He’s charged with one count of destruction of aircraft or aircraft facilities, a felony that could land him a 20-year prison sentence.

Ominous Facebook message

According to the FBI, Howard sent a private Facebook message to a relative just before the fire.

“Take a hard look in the mirror, I have,” the message said, according to the affidavit. “And this is why I am about to take out ZAU [the three-letter identification for the control center] and my life. … So I’m gonna smoke this blunt and move on, take care everyone.”

Then, at 5:40 a.m., Howard — who worked in “telecommunications matters,” according to the FBI — apparently started the fire in the control center’s basement, causing the facility that controls flights in several Midwest states to evacuate and shut down.
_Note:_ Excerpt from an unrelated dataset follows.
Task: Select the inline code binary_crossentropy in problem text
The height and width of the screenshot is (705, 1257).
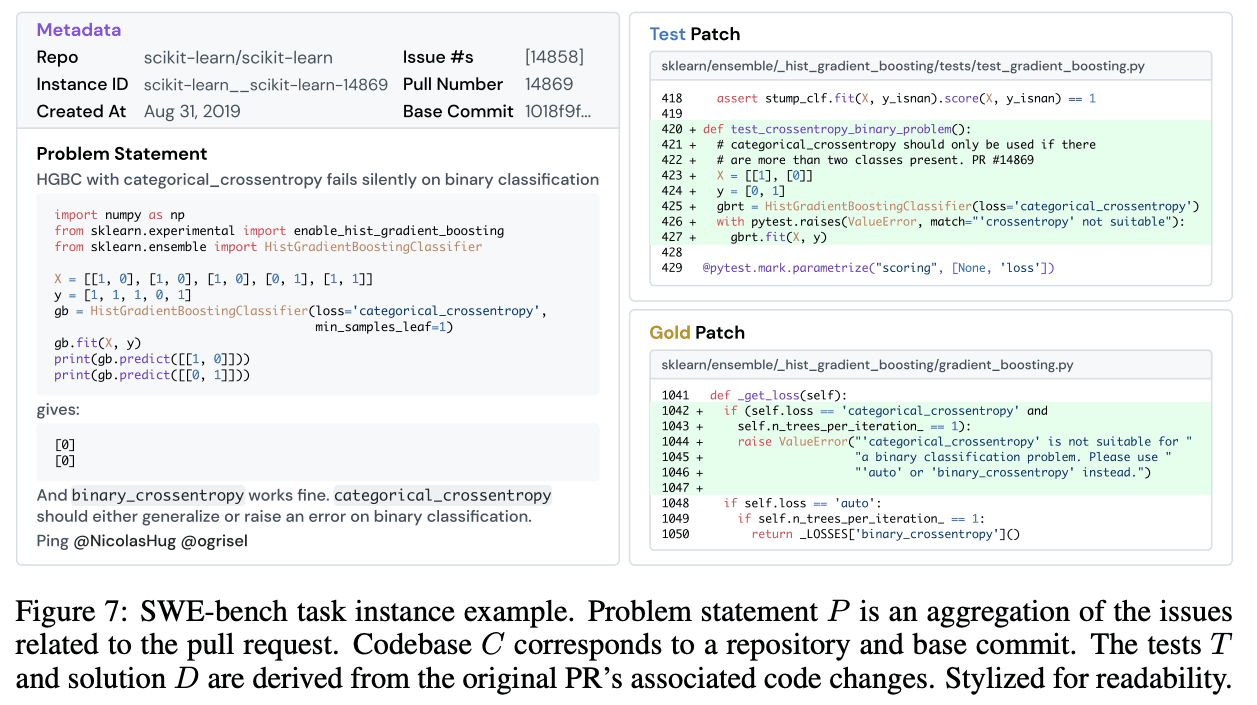Action: point(158,496)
The effects were immediate.

O’Hare — the second-busiest airport on the planet according to Airports Council International — is a main hub for United Airlines and other major carriers, with flights headed to international destinations. When controllers stop flights scheduled to there, it has the potential to trigger a line of falling air-traffic dominoes that will ruin travel plans for countless would-be passengers.

By Friday evening, more than 2,000 flights had been canceled in and out of Chicago’s two airports.

The ripple effect caused disruptions at airports across the nation. Southwest Airlines suspended all fights Friday not only in Chicago, but at Milwaukee’s General Mitchell International Airport as well. Hartsfield-Jackson Atlanta International Airport had 70 cancellations and there were 56 at New York’s LaGuardia Airport.

When the two Chicago airports shut down, air traffic controllers at other airports helped manage traffic to and from Chicago. Doug Church, a spokesman for the National Air Traffic Controllers Association union, said controllers at FAA centers in other cities throughout the Midwest pitched in.

Faced transfer to Hawaii

Howard had worked eight years in the center but faced a transfer to Hawaii, the FBI says in an affidavit. The documents don’t specify his job title but said he worked in “telecommunications matters.”

CNN affiliate WLS reported that Howard was a machinist mate in the Navy from 1996 to 2000 with nothing unusual about his military record. He had a few traffic citations in 2007, but nothing serious, WLS said.

“He seemed like an everyday, normal kind of guy to me,” neighbor Colin McGrath told WLS.

No court date has been set.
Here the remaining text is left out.